- Data supplied
----------
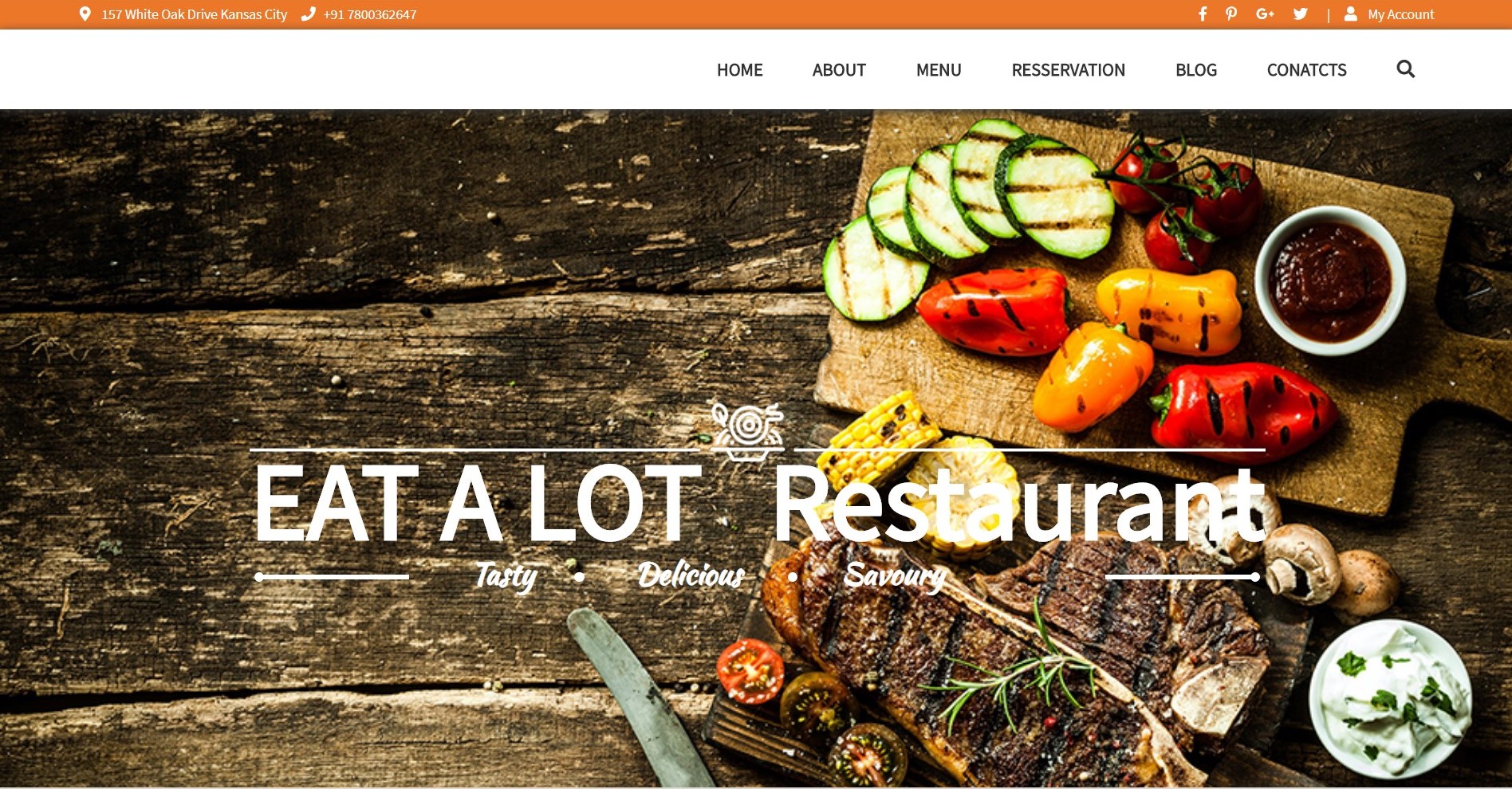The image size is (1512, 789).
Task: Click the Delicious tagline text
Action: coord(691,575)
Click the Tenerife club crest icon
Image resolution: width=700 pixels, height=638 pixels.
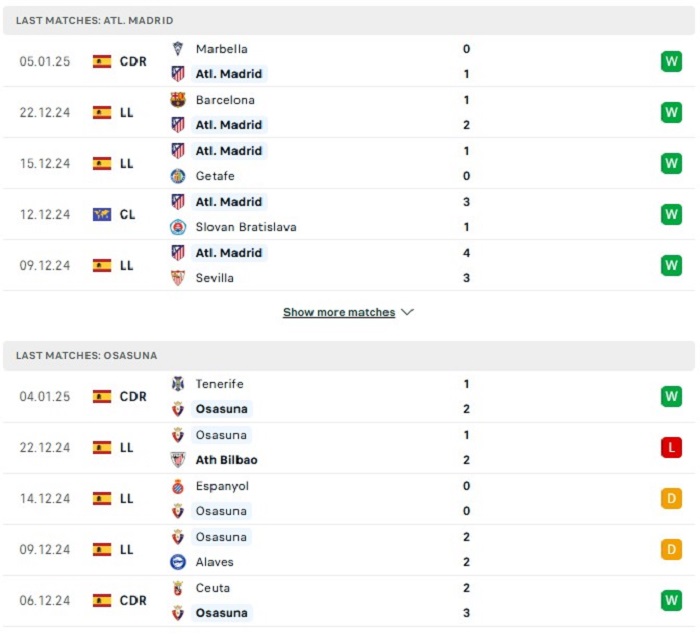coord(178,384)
----------
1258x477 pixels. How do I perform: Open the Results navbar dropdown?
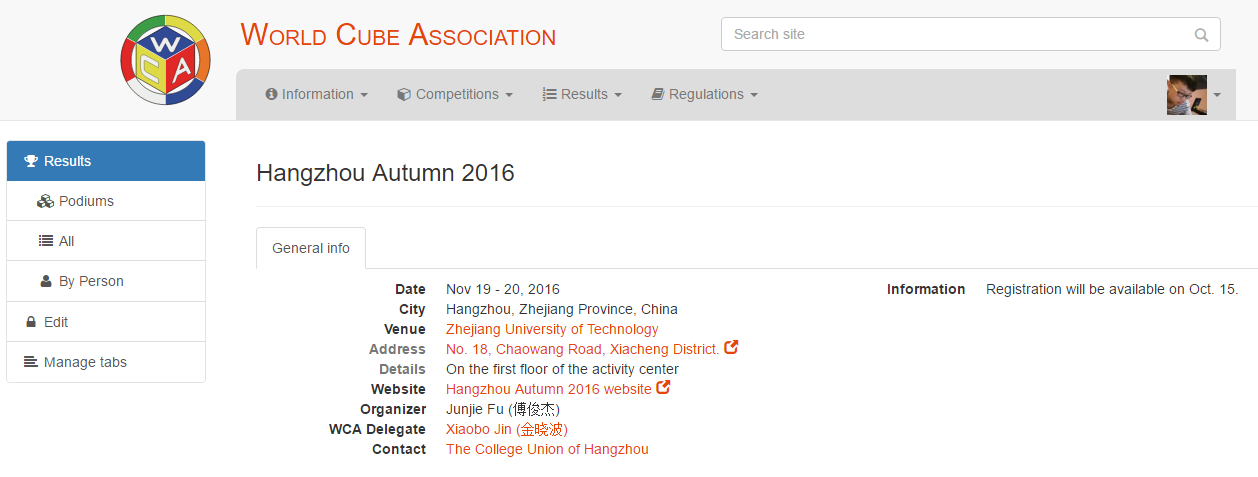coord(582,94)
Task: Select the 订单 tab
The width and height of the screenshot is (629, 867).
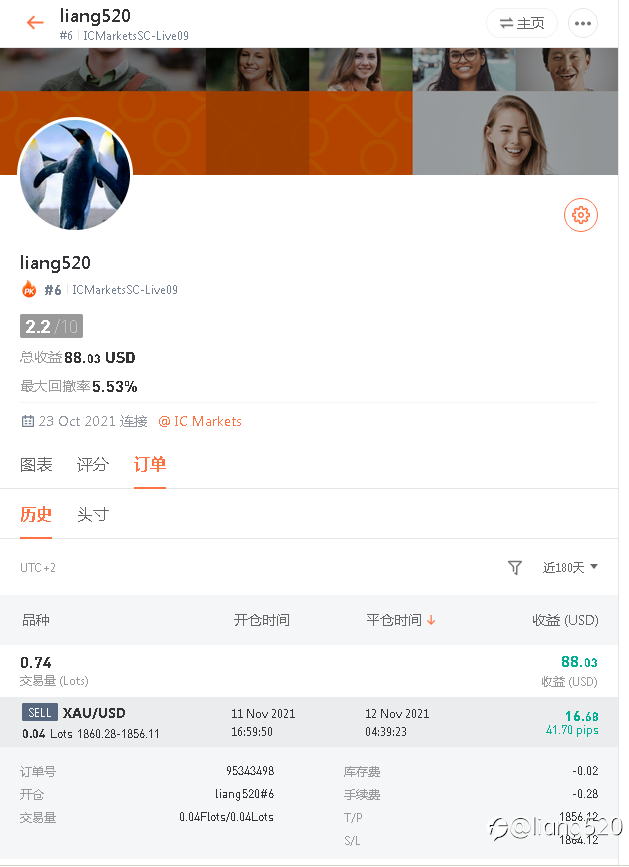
----------
- Goal
Pull out every row above that contains the word "pixels", counting a match only when the case is the same.

- Full answer
Image resolution: width=700 pixels, height=638 pixels.
1258x477 pixels. How do I perform: Open the Results navbar dropdown?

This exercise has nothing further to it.